Blood Orange Cranberry Cabernet Sauce. Say that five times fast!
It doesn’t exactly flow off the tongue, but I had to mention what was IN the sauce to let you know that it’s not your average cranberry sauce.
I got the inspiration from Alexandra’s Kitchen . Red wine sounded like a perfect accompaniment to this tart yet sweet sauce. I also happened to have blood oranges on hand – they’re in season now – and I have always noticed that when you mix foods that match in color, more often than not, they tend to go well together.
If you have never had a blood orange before, it’s a bit like a citrus-like raspberry. It has subtle bitter notes but still sweet. The color, when sliced is also similar to “blood” – hence the name. The beauty of them is that they are all different. Some are much lighter, and some range from light to dark.
When I went to the Kosher Food Bloggers Conference on November 9th, Yosef Silver of Kosherwine.com (banner link below) was speaking on the panel. I happened to get this Zmora Cabernet Sauvignon at a local store near me before I knew of kosherwine.com, (and before I got pregnant!) but after checking out their website, I do have to say that they make the process pretty simple. I recommend that you check it out.
The website breaks down things like flavor profile, alcohol content, dryness and even if it is kosher for Passover or not. They even give you a chance to win free wines when you write reviews about the wine!
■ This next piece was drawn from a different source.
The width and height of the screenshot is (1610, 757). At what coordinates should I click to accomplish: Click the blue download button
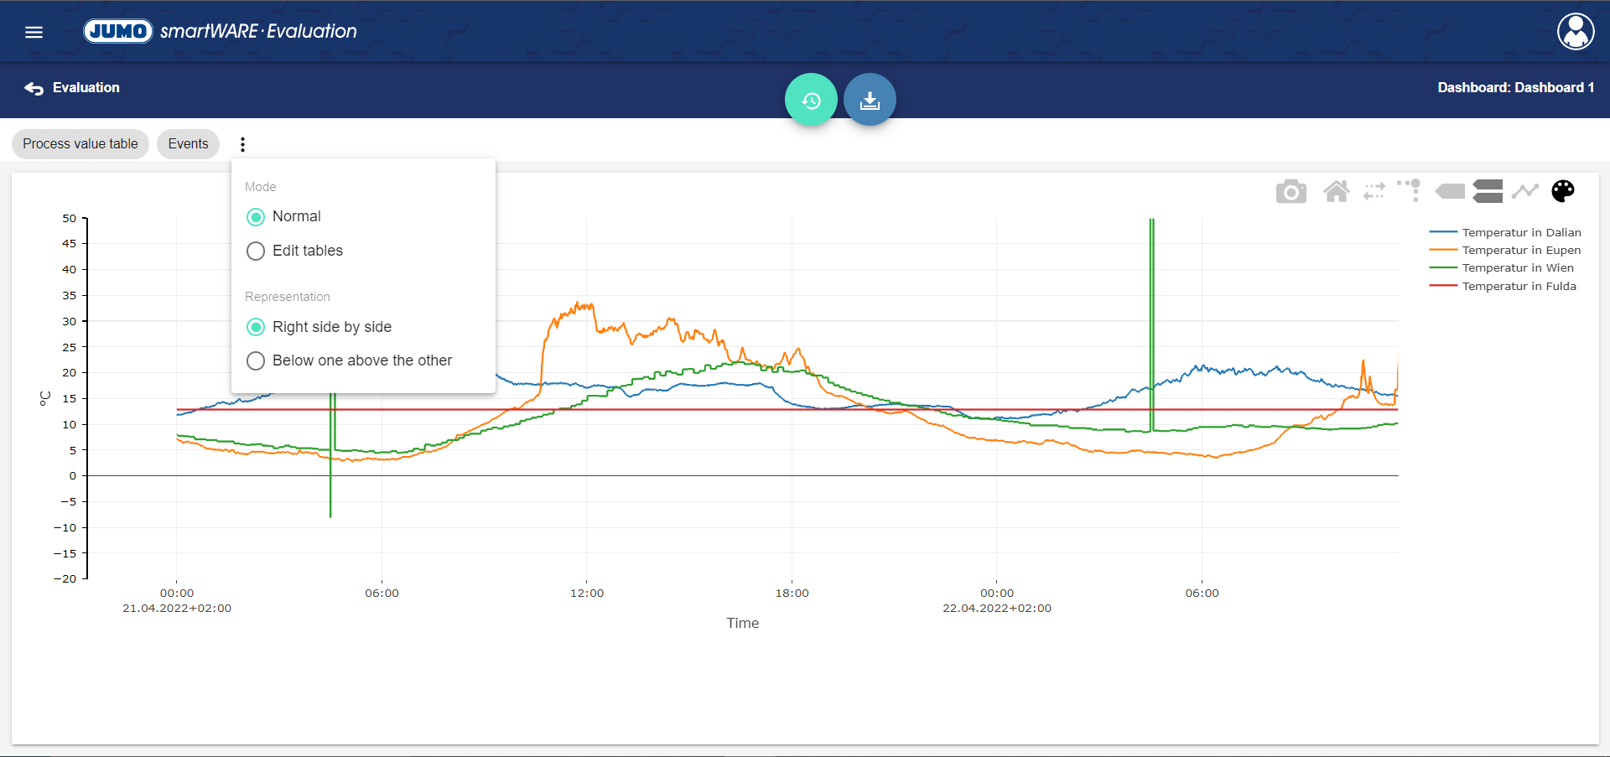[870, 100]
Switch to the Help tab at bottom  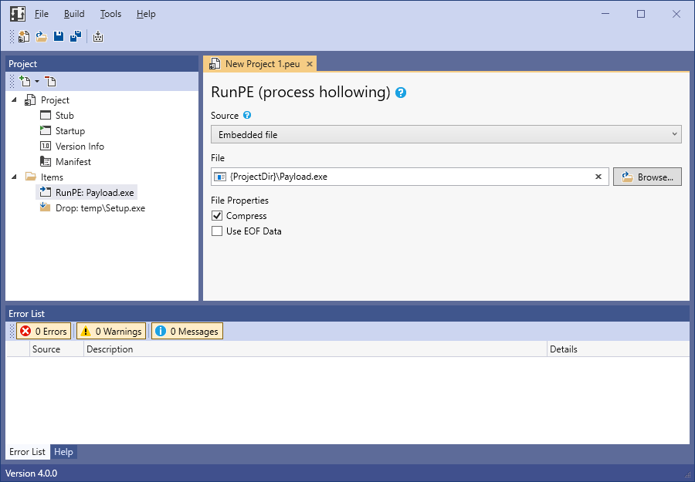tap(63, 452)
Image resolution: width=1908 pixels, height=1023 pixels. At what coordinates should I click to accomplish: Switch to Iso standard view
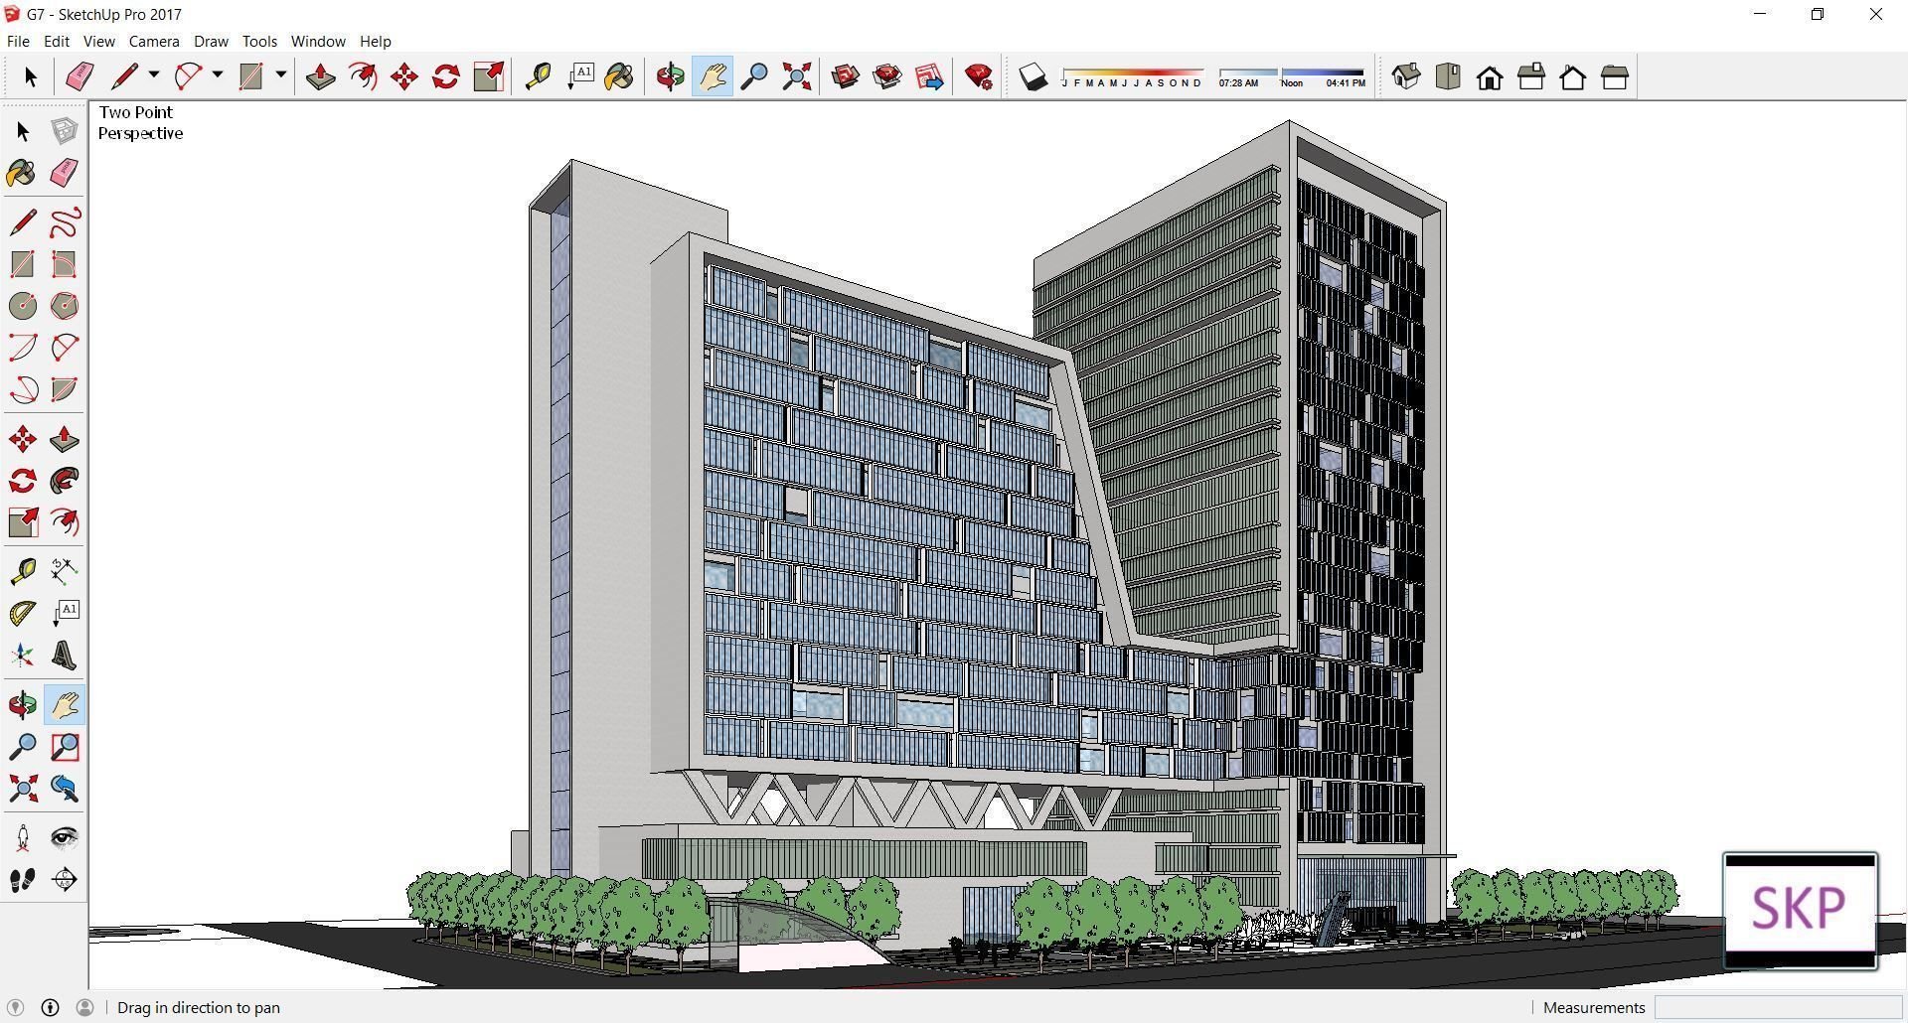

This post contains an affiliate link which means if you purchase products through this link, I will receive a small percentage which helps keep The Kosher Tomato blog running. All opinions are my own.
I like that the wine gives it that beautiful deep color, the blood orange balances the sweet and bitter notes and it truly feels like a “sauce” and not an overly sweet jam.
Blood Orange Cranberry & Cabernet Sauce
Author:
Ingredients
- 12 ounces whole fresh cranberries (frozen would also work)
- 12 ounces water
- 2/3 cup sugar
- 4 ounces Cabernet Sauvignon ( I used Zmora which has fruity and floral notes)
- 1 cinnamon stick
- 1 blood orange, zest, “supremed” – which means I removed just the flesh from the membranes & juiced (I did not use a micro plane, instead just lightly peeled, making sure not to peel the “pith” – white part as well)
- 1 or 2 slices blood orange for decoration
Instructions
- Combine cranberries and water and cook over moderate heat until the berries pop open. Add the sugar and mix well.
- Once thickened a bit, add the wine and allow it to cook out for approximately 5 minutes or so.
- Add the zest, juice and cinnamon stick and cook until you have reached your desired consistency. You can always add water to thin it out.